Arguing relationship requires sacrifice ignites a sleepy tutorial.
Quizzical-looking students look across a tutorial to others.
Nick Jones/Midjourney.ai.

It is late afternoon on a rainy Monday. My students mooch through the door, filling up the seats in our overheated, clinically modern tutorial room. They are a particularly young class this term – nearly all teenagers still. The setting feels entirely the wrong for poring over texts that are thousands of years old, texts written by some of the earliest Christians, now displayed on flashy laptops and smartphones.  

The first excerpt is short – part of a hand scribbled note by Ignatius of Antioch. He wrote it even as he was marched to his execution at the hands of the Romans.  

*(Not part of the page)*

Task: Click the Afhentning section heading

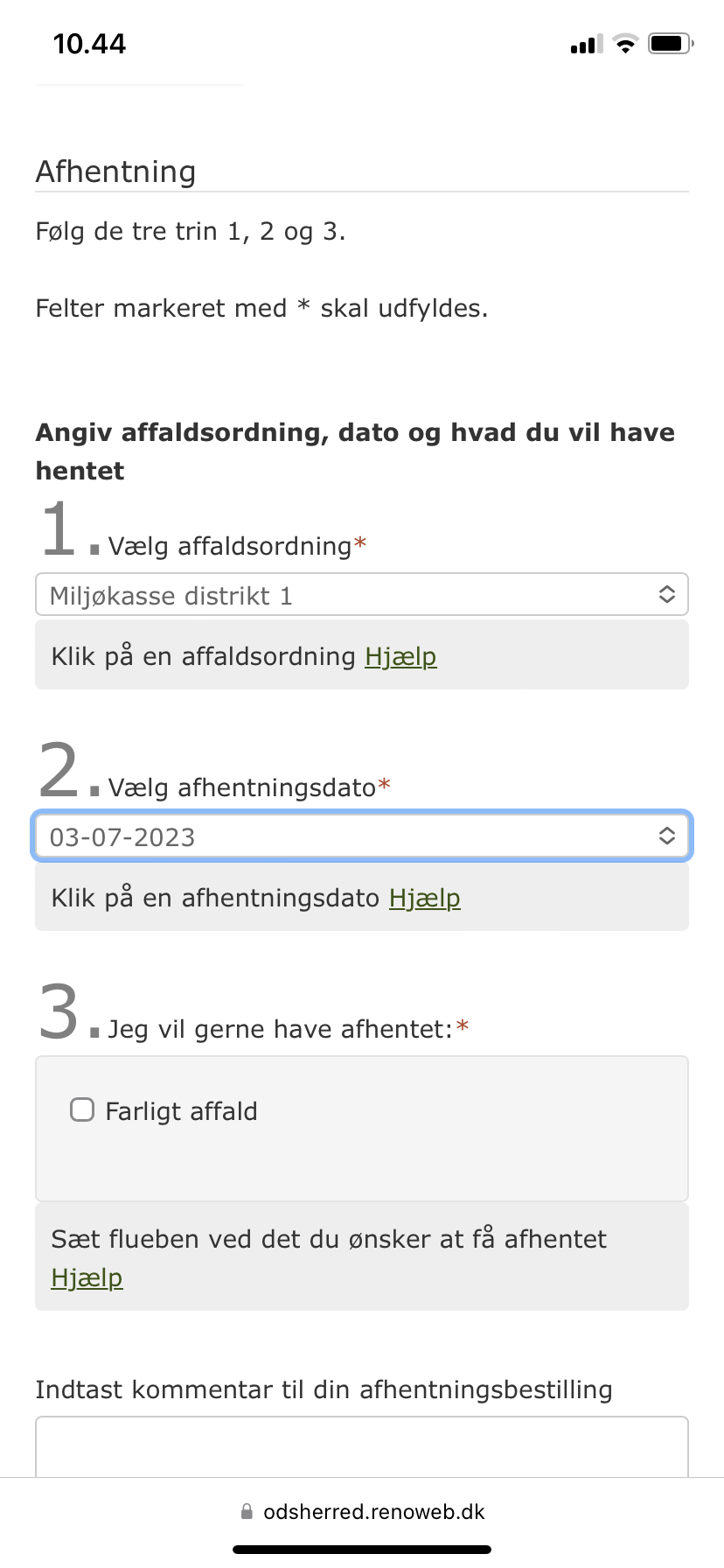Action: click(115, 172)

Suffer me, my brethren; hinder me not from living, do not wish me to die… Suffer me to receive the pure light; when I ­ shall have arrived ­ there, I ­ shall be a ­ human being.  

Ignatius shows no fear despite facing his impending martyrdom, I explain, because he goes to his death as one who was utterly convinced by the hope of resurrection. To him, death was life, and life was death.  

From the mixture of expressions on the faces around the room, I can easily tell which members of the class have attended Professor Behr’s lectures on this week’s material, and which members of the class have attended only to their mattresses and duvets. (‘Twas ever thus with undergraduates.) “Let’s look at Professor Behr’s own chapter on the subject,” I suggest, adding with a certain emphasis, “It was your required reading for this tutorial.”  

Reading Ignatius, along with some other texts from this period, Behr summarises the argument as follows: earthly life is a transitory thing, and driven by the fear of death, it becomes all too easy to focus on and hang on to this fleeting life. However, the Christian hope is that the self-sacrificing death of Christ, who gave up his life in the service of others, has transformed the reality of death. Death is no longer just the end of this life but the beginning of another one – a better, eternal life. And this, for each Christian, becomes the impetus to pursue one’s own journey towards self-sacrifice, towards laying down one’s earthly life for another, following in the example of Christ, just as Ignatius wished to do. Behr writes: 

“Through Christ’s having ‘changed the use of death’ we are able to change the ground of our existence from necessity and mortality to freedom and self-sacrificial love…”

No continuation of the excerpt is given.